Changing water treatment practices could prevent the costly concrete corrosion problem impacting sewers globally, a new study  in the 15 August issue of the journal Science reports.
In many countries, sewer networks contain pipes that are intended to last for a century or longer. But, time and pressures related to urban growth, including high concentrations of sewage that emit corrosive acid, can break down these pipes more quickly. Some pipes corrode and collapse in just ten or twenty years.
"Water utilities around the world are making strong efforts to reduce sewer corrosion, but this comes with a high price tag," said the study's lead author, Zhiguo Yuan, deputy director of the University of Queensland's Advanced Water Management Centre (AWMC).
As noted in a recent article  published on AAAS.org, it may cost as much as $3 $300 billion over the next twenty years to replace address corroding U.S. sewer pipes, which received a "D" grade in the 2013 Report Card for America's Infrastructure .
But, Yuan said that changing a commonly used water purifier could dramatically reduce sewer corrosion "at a much lower, and in many cases negligible, cost."
The main cause of sewer corrosion is the presence of a gas called hydrogen sulfide. Found in all types of sewage, hydrogen sulfide forms from sulfates found naturally in the raw source water supplied to water treatment plants and sulfates added to drinking water to help filter out suspended solids. The sulfate-treated water is used by homes and businesses, and then discharged into sewers as waste.
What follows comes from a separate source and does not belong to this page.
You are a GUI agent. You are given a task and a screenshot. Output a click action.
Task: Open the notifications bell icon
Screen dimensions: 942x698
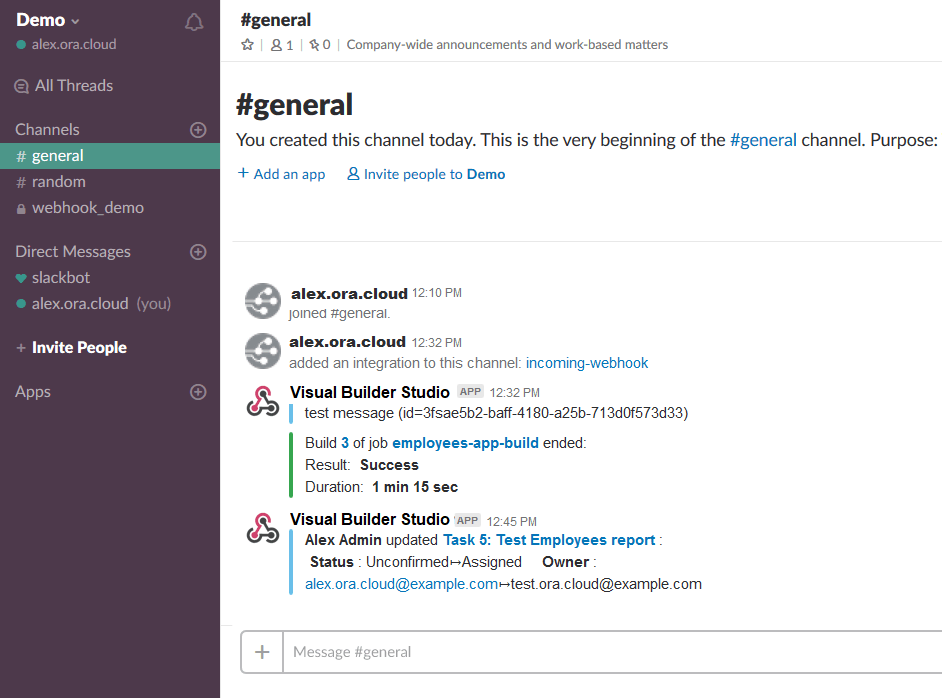[193, 22]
In oxygen-poor environments, all the accumulated sulfates turn to sulfide, and ultimately to corrosive sulfuric acid.
To address concrete corrosion, some water sanitation facilities have tried to remove sulfide after it forms, but at great expense and with little success. "The methods for removing sulfide are suitable for controlling corrosion at hotspots," Yuan explained, "but, for network-wide corrosion control, they're cost-prohibitive."
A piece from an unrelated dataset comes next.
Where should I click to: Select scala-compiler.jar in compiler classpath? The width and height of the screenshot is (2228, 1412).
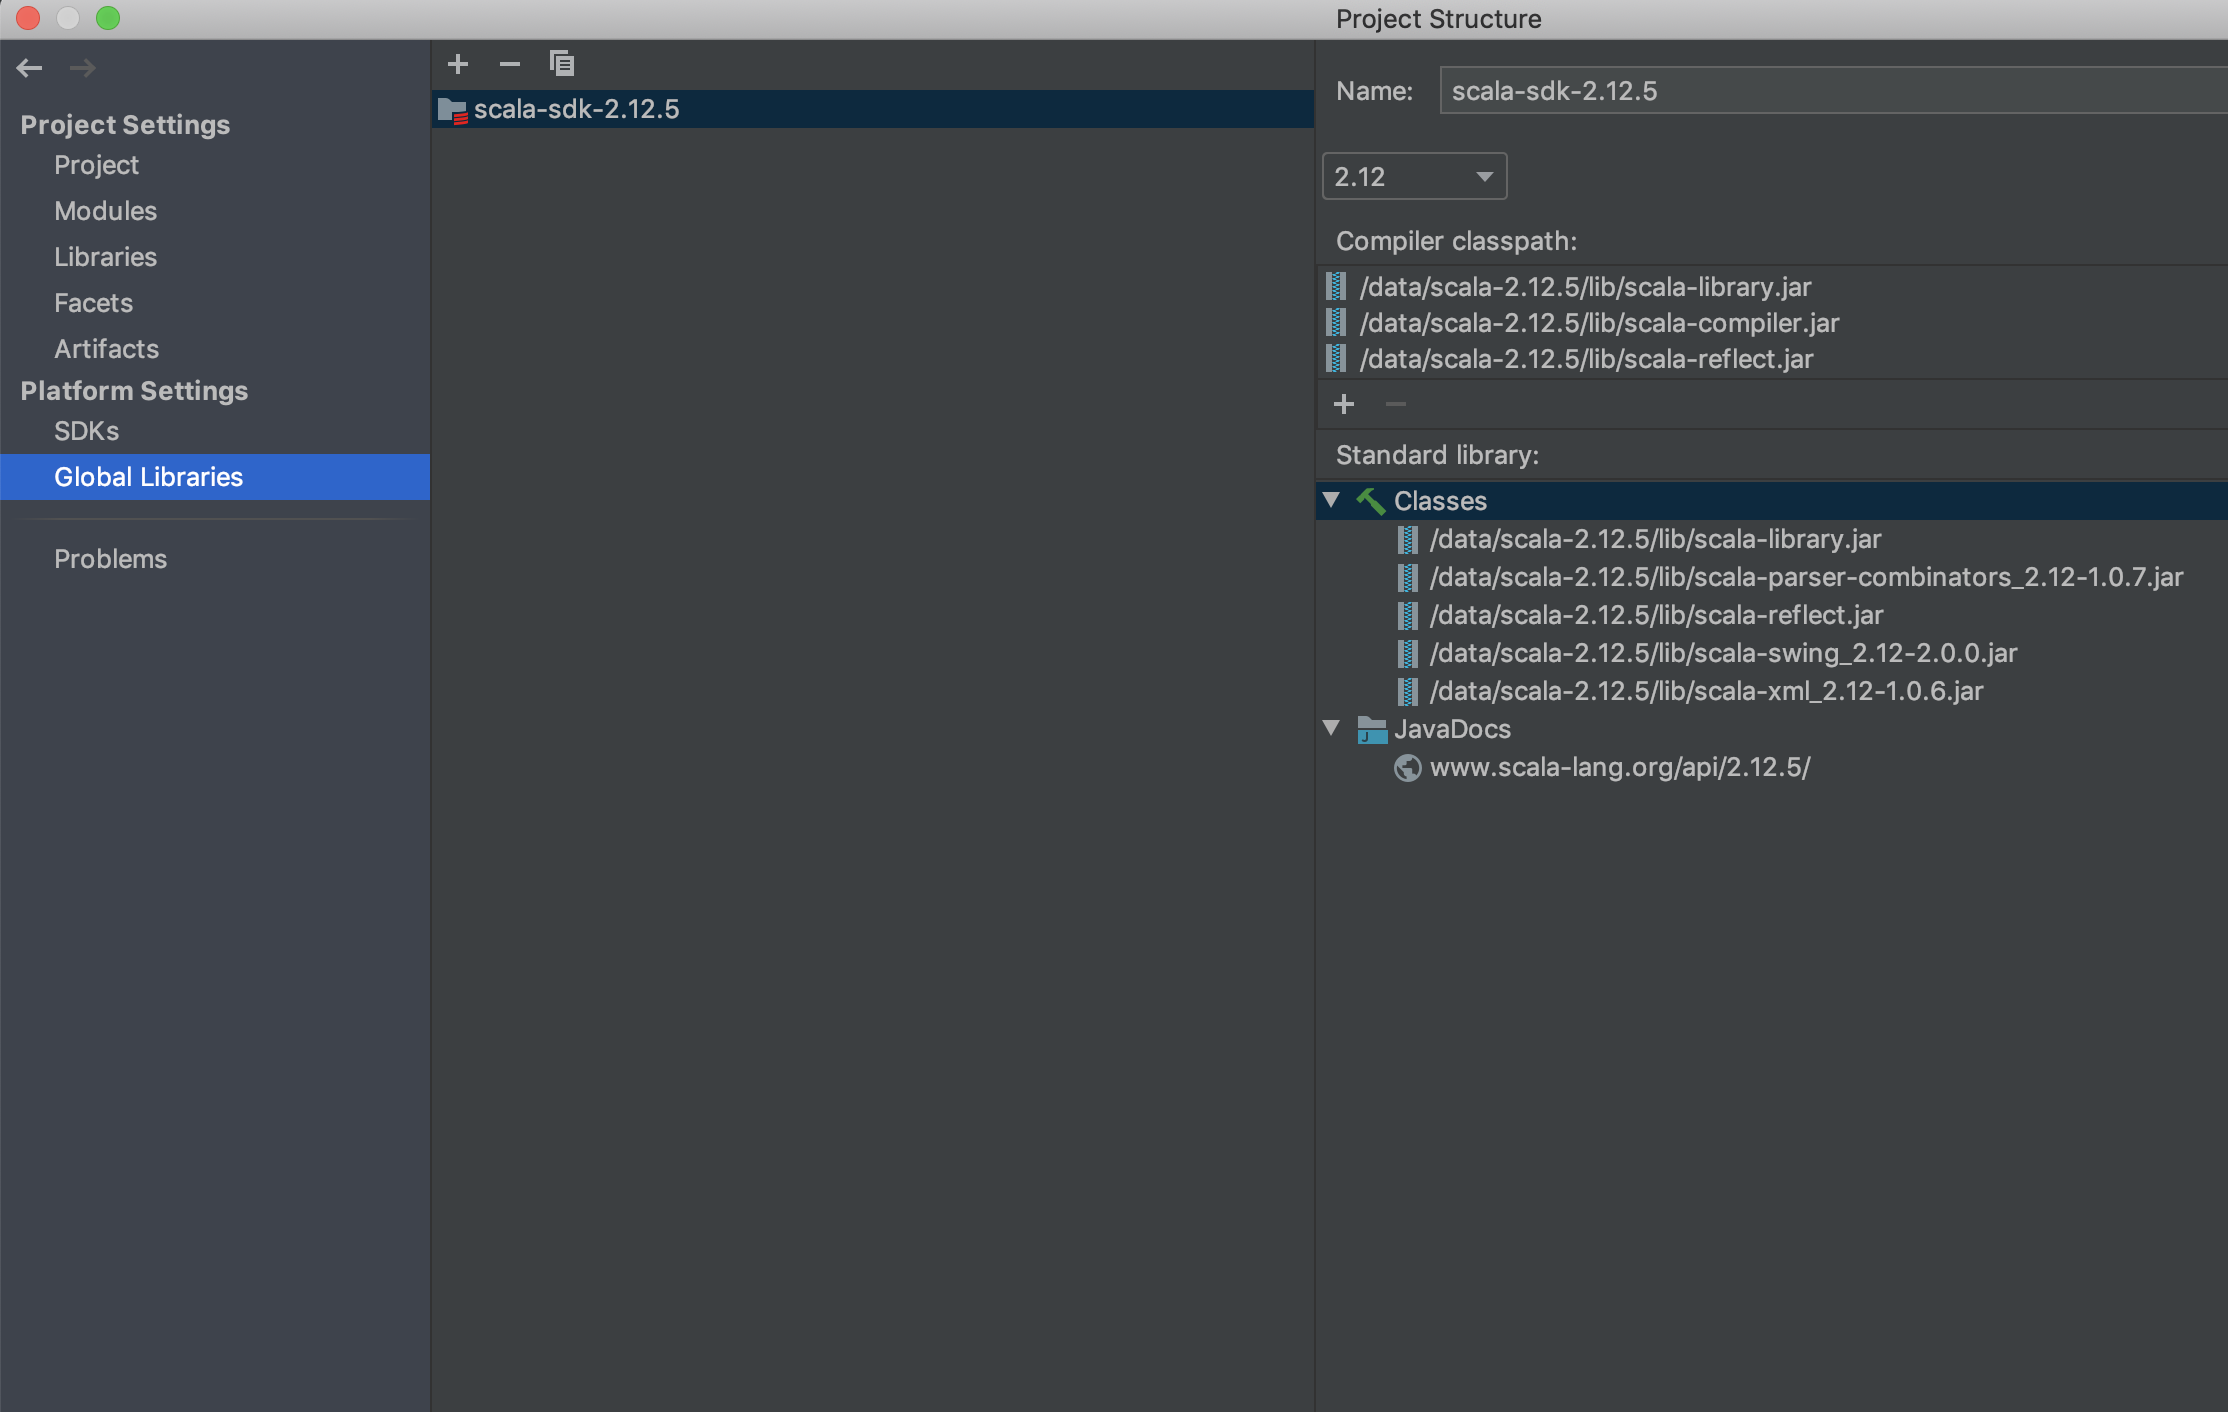[x=1598, y=323]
Now, Yuan and other AWMC scientists provide an alternative — controlling sewer corrosion at the source by reducing added sulfate.
Yuan explained that this alternative hasn't been identified before because many cities may not have an integrated view of water supply and sanitation.
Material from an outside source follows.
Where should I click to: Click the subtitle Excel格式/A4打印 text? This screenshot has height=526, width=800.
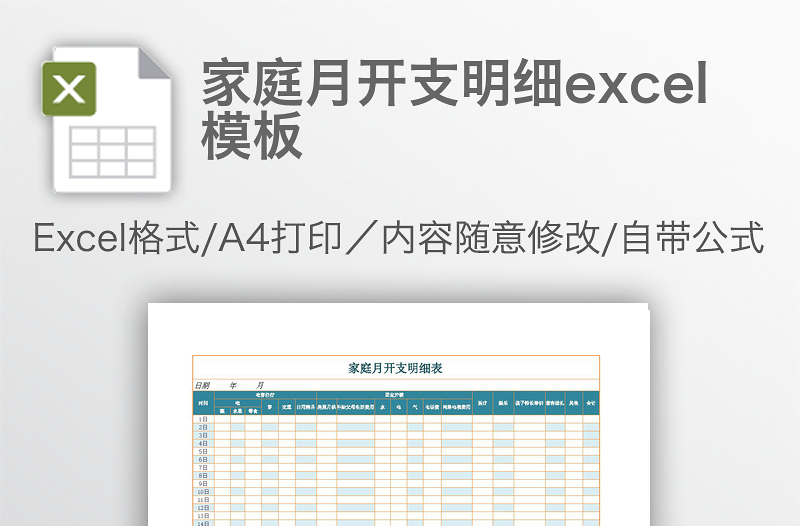click(x=398, y=240)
"Drinking water suppliers focus on delivering safe drinking water with minimum costs," Yuan said. Since the amounts of sulfate-based coagulants they add typically don't exceed drinking water guidelines, the suppliers have no incentive to avoid their use. "Similarly," he continued, "wastewater management utilities regard sulfide formation in sewers as unavoidable and therefore focus on sulfide removal after its formation."
Yuan and his team looked at the entire water management operation to develop a different approach. Based on an extensive water sampling campaign in suburban Australia near Queensland University, they show that the aluminum sulfate added as a coagulant during drinking water treatment is the primary source of sulfide in sewage — more so than sulfate from groundwater or waste. It contributes up to 50% of sulfate levels in Australian sewers, they say.
And, Australia's not alone in heavy used of sulfate-based coagulants. A comprehensive international literature survey by Yuan and colleagues revealed that aluminum sulfate is used to a similar extent globally.
The researchers took a close look at the impact of this heavy sulfate load on sewer corrosion with a quantitative model of simulated water flow in existing Australian sewer networks. When they replaced aluminum sulfate coagulants with sulfate-free compounds like ferric chloride, concrete corrosion in the model was dramatically reduced — by 35% after ten hours and 60% over longer durations.
"The proposed solution is very simple to implement," Yuan emphasized. "It simply requires a change of the coagulant. The change in chemicals should not require major changes to the dosing facilities that are already in place."